■ **Requirements**: Rewrite the records as a two-column CSV with the columns input and output, starting with the line that contains "This screenshot has width=981, height=781." and going on through the line that contains "point(484,25)". Give one row per record, with each value in a single quoted field and any line breaks replaced by spaces.

[Collection entries]
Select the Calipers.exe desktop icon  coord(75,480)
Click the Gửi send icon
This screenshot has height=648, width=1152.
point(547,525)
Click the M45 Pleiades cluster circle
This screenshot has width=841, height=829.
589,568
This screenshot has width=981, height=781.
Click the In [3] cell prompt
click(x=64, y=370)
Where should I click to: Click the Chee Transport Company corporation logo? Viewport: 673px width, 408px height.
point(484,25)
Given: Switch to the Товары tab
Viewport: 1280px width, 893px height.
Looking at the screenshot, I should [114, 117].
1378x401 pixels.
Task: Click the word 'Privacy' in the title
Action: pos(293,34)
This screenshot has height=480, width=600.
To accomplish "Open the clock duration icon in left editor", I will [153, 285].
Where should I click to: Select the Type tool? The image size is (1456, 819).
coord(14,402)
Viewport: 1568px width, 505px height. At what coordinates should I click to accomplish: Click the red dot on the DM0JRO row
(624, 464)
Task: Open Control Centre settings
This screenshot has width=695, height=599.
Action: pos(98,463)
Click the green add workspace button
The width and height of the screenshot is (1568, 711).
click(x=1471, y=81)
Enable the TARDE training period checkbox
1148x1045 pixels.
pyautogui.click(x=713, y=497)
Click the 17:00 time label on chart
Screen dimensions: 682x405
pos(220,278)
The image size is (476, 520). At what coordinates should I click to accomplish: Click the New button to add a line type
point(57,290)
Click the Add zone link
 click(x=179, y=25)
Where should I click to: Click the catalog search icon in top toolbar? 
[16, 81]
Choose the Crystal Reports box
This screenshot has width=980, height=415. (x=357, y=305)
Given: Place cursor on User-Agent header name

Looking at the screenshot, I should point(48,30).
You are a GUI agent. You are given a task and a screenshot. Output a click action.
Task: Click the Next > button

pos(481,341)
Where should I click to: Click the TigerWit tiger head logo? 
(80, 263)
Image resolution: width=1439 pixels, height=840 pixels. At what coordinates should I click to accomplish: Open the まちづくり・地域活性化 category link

■ **Correct response**:
input,output
"This screenshot has width=981, height=781. Click the In [3] cell prompt","click(x=64, y=370)"
"Where should I click to: Click the Chee Transport Company corporation logo? Viewport: 673px width, 408px height.","point(484,25)"